━━━ Text to read ━━━

The issues with justice and racism ring true for our times. The injustice that Abe and Mary endured and tried to overcome were gripping. On one hand it makes the reader think, “How did this ever happen?”; on the other hand, we know exactly how. The sad history of taking children from their parents to “white schools” has been brought to light more recently and I would like to know more about Goes First’s children. Grissom’s writing is compelling and descriptive and I will definitely be reading her other work.
Five stars. Amazing. ⭐️⭐️⭐️⭐️⭐️. Thank you to NetGalley and Atria Books for an advance digital copy of this book in exchange for my review.

━━━

● **Problems to solve**:
1 - Edit the book review by reproducing the passage between "The issues with" and "her other work.", inclusive, with "compelling" replaced by "vivid".
2 - Translate this sentence from the book review into Spanish: "The issues with justice and racism ring true for our times."
3 - In one to three sentences, explain what the book review says the advance digital copy from NetGalley and Atria Books was given in exchange for.

━━━ Material provided ━━━

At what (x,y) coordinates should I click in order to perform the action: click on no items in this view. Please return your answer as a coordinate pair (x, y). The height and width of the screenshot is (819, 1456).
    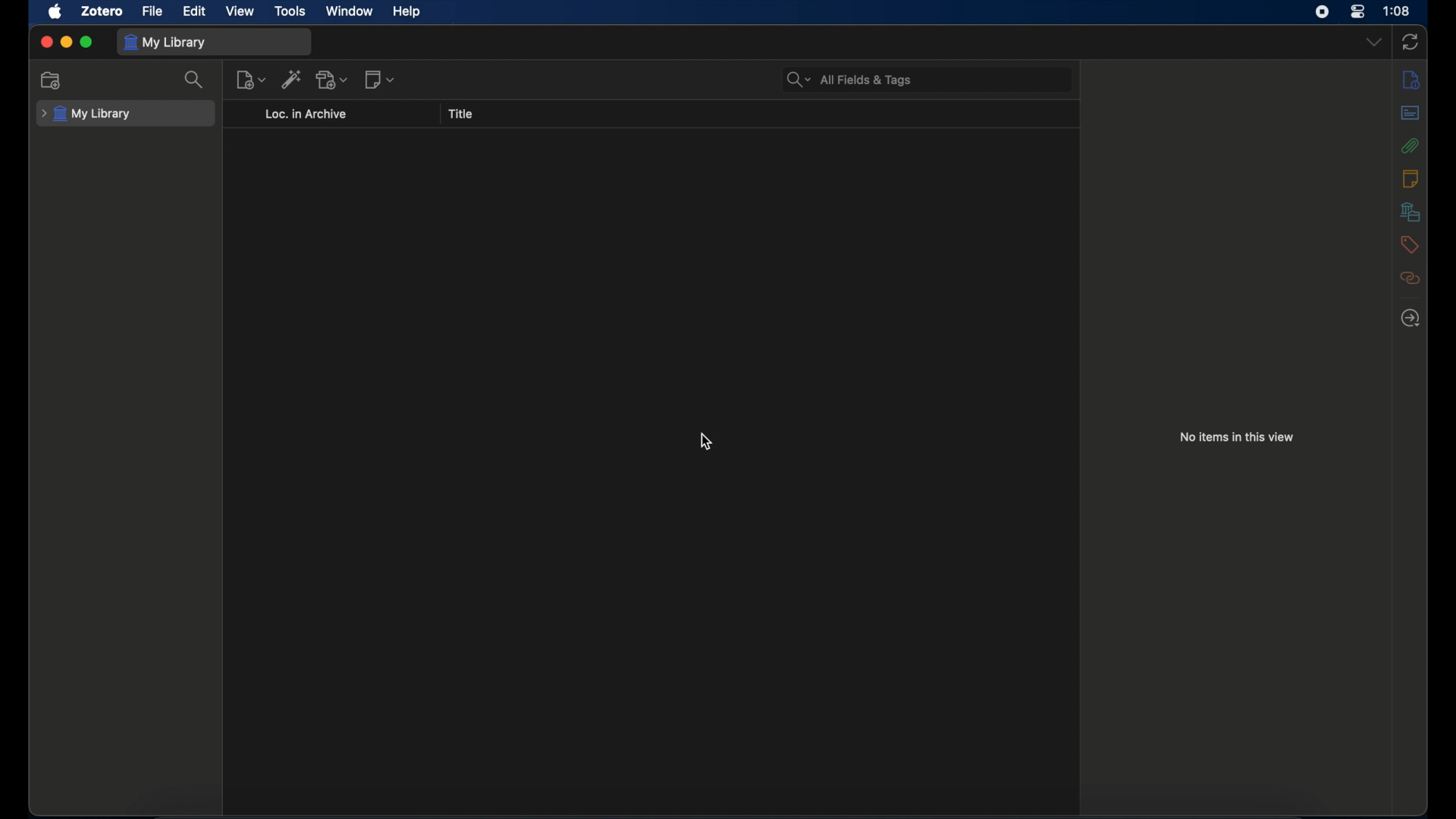
    Looking at the image, I should click on (1236, 438).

━━━

● **Per-task outputs**:
1 -
The issues with justice and racism ring true for our times. The injustice that Abe and Mary endured and tried to overcome were gripping. On one hand it makes the reader think, “How did this ever happen?”; on the other hand, we know exactly how. The sad history of taking children from their parents to “white schools” has been brought to light more recently and I would like to know more about Goes First’s children. Grissom’s writing is vivid and descriptive and I will definitely be reading her other work.

2 - Los temas de la justicia y el racismo resuenan con fuerza en nuestros tiempos.

3 - The advance digital copy was given in exchange for the reviewer's review of the book.